AutoEncoder

##Overview

This is a simple AutoEncoder program without using "Deep Learning FrameWork". (But use only sklearn to get MNIST DATA.)

I've been studying an autoencoder program in python since July 2016. I wanted to create a program that does not use a deep learning framework. Because using the framework, we will not know the internal operation. I wanted to do a variety of experiments in this program.

This program was created to cut and paste from many tutorials and samples.
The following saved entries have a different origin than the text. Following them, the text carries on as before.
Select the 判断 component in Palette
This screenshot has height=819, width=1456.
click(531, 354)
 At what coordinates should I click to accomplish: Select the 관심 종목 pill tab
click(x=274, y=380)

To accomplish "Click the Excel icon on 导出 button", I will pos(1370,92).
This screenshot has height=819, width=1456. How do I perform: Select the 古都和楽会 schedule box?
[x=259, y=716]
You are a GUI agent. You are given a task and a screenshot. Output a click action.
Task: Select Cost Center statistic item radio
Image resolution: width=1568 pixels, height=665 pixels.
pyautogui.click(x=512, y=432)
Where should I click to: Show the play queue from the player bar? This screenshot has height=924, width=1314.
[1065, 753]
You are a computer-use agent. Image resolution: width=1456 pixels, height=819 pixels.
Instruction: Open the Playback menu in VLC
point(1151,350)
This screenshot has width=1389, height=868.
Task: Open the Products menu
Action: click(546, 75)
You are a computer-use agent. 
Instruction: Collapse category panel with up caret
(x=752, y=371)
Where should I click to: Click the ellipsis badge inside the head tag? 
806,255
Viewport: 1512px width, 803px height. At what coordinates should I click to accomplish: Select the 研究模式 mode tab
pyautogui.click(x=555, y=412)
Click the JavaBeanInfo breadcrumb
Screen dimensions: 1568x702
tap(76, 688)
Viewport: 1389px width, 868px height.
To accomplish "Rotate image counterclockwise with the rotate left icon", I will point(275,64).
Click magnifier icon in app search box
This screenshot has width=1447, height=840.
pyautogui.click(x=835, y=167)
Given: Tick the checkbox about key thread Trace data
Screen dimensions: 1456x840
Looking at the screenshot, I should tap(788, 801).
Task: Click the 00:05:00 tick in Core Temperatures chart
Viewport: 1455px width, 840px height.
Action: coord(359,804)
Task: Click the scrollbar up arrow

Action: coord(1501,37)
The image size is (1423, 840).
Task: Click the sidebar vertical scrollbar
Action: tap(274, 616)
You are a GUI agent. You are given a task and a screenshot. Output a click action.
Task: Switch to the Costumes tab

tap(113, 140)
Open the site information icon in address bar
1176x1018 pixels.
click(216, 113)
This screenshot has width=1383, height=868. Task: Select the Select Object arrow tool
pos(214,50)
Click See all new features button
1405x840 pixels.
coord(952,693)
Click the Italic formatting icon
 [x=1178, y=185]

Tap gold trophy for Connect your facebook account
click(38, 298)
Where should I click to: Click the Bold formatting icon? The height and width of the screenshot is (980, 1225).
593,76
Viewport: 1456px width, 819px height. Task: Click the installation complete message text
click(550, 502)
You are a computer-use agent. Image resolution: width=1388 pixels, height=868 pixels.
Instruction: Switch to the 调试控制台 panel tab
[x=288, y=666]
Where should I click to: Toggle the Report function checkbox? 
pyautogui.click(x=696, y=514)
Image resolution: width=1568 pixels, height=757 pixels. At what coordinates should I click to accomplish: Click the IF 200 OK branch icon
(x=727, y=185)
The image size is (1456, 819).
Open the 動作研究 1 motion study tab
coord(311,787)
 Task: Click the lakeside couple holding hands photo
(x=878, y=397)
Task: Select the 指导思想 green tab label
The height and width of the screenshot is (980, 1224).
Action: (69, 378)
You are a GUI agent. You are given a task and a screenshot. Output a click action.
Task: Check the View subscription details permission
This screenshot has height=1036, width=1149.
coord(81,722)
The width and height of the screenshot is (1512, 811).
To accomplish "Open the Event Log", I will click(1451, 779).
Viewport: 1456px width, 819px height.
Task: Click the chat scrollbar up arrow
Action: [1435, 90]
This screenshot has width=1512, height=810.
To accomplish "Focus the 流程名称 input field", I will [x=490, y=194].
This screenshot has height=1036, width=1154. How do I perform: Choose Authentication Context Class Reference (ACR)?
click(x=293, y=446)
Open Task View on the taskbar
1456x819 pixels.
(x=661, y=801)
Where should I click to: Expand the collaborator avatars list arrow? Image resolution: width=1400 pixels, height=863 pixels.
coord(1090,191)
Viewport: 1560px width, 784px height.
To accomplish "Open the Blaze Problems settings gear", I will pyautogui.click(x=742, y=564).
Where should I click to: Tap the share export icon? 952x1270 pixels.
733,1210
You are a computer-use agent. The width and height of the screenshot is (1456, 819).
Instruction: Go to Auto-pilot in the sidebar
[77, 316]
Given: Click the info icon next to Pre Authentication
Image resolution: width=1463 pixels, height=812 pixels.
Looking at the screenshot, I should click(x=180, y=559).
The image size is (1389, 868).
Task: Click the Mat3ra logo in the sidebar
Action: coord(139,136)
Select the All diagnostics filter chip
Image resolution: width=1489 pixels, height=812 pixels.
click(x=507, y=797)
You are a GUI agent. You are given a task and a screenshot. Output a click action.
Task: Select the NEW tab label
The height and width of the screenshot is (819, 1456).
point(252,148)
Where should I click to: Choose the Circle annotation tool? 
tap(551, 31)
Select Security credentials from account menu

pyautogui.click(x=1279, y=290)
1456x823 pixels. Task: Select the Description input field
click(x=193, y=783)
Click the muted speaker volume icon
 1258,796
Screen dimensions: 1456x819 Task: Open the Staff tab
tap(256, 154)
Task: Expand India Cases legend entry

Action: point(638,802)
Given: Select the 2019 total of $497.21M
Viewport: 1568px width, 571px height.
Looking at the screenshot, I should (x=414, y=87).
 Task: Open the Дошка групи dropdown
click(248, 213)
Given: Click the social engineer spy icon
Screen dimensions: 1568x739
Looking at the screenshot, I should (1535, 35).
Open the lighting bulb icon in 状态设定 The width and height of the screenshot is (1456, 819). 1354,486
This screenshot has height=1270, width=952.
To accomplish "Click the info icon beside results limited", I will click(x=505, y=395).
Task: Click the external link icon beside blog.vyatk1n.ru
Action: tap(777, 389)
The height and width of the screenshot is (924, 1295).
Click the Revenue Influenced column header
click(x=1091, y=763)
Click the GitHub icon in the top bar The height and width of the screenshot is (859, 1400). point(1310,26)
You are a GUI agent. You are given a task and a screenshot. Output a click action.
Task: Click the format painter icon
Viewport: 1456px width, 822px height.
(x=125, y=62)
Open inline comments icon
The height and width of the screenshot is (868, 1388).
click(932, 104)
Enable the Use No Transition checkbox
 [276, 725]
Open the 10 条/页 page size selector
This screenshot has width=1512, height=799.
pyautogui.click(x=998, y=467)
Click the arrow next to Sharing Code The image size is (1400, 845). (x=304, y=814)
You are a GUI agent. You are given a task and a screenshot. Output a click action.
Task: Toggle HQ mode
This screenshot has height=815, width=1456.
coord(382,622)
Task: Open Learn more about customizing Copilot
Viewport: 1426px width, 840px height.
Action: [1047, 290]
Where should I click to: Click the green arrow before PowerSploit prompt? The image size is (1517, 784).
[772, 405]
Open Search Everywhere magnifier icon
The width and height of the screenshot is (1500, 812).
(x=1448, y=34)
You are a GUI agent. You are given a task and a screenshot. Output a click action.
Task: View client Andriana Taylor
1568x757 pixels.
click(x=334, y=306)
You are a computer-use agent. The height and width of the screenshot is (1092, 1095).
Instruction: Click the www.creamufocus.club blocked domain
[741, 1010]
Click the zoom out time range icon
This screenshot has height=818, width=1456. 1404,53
Only report part was made by myself (and it's so complicated).

Description

This program not use "Deep Learning FrameWork".
This program operates comfortable alone CPU (not require GPU). (This program will give priority to speed, it has been at the expense of accuracy.)
The experimental results are reported in the simple format with matplotlib.
We can improve this program easily because it's a very simple.
Example program encode/decode MNIST data, but core autoencoder class can use any purpose.

Requirement

This program work at python 2 and 3.
I checked on Python 2.1.7 and 3.5.2.

libraly is following

numpy 1.11.1
scipy 0.18.0
sklearn 0.17.1
PIL 2.0 / Pillow 3.3.1
matplotlib 1.5.3
pandas 0.18.1
(and jupyter)

Usage

python  Experiment.py

or run on Jupyter or Python IDE. This program has not main() because I often execute this program on Jupyter Notebook. Jupyter Notebook is very convenient to experiment or have a try.

Please run Experiment.py program, and it's prepared MNIST DATA and learn them and save the results data, save the report image and show report of results on your display.

Parameters and Report

0.Report Image

1. Experiment condition and Information

Index	Function	Comments
Node Count	Node(Nuron)Count	param:par_hidden:about from 10 to 1000
Activation Func	Activate function	Sigmoid , ReLU and so on (can set in AutoEncoder.py)
Batch Size	Learning size at the same time	param:par_batch_size:it must be Multiple of 10
Noise Ratio	-	param:par_noise:about from 0 to 0.9, recommend 0.3 to 0.4
Epoch Limit	Specify Epoch up to	param:par_epoch:about from 21 to 215
DropOut	perform the drop-out Ratio	param:par_dropout:about from 0 to 0.9
Train Shuffle	Shuffle order when learn	param:par_train_shuffle:not implimented yet
W untied	Weight untied or not	param:par_untied:True:untied, False:tied
Alpha Ratio	Leaning Ratio to Update Weight	Fit Value to each Activation Function.(This value set by Activation Func in this program.)
Beta Ratio	sparse regularize Ratio	not implimented yet.
Normalization	-	not implimented yet.
Whitening	Auto or ZCA or PCA Whitening	not implimented yet.
Train SubScale	thinning of learning	about from 6000 to 1. Larger as giving priority to speed and losing the accuracy. 1000 Epoch and 1/1000 subscale are almost Real 1 Epoch. Recommend from 100 to 1000
W Transport	Report the way to W initialize	Use Learned Weight for initialized or not
Optimizer	-	not implimented yet. SGD(stochastic gradient descent) only now
Researcher	-	Set your name
DateTime	Experiment datetime	Experiment start datetime
Framework	use framework Name or not	:None only now
GPU/GPU	-	put your favorite string (not auto-check)
Note	-	func:.set_note(Note):Comment to Experiment(can set after the experiment)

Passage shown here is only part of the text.